モントリオールの将来枠組みの議論を振り返る

モントリオールにおけるCOP 11,COP/MOP 1が終わりました.今会合を持って,正式に議定書が実施段階にうつされ,遵守委員会やJI監督委員会なども設立されました.

サイドイベントでは,とくに「排出権市場」におけるビジネスに関するものが多く,EU ETSもCDMも,もはや現実に「動いている」ということを実感された方が多いかと思います.問題は,それが日本の企業の意志決定という点で,きちんと経営層に伝わるか?という点でしょうか(参加された方の責任は重いですね).

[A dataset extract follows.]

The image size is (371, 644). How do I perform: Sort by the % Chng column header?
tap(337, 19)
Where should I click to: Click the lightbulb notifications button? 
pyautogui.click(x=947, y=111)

さて,今回は,今モントリオール会議における中心課題であった「温暖化の国際的な将来枠組み」に関する議論をすこし振り返ってみましょう.

まず,なにが決まったか?という点をおさらいしてみましょう.なお,今回の会合の関連決議はすべて http://unfccc.int/meetings/cop_11/items/3394.php にあります(マラケシュアコードも含まれています).新聞報道などは「いいかげん」ですので,興味があるトピックスに関しては,きちんと決議文書を読むようにしましょう.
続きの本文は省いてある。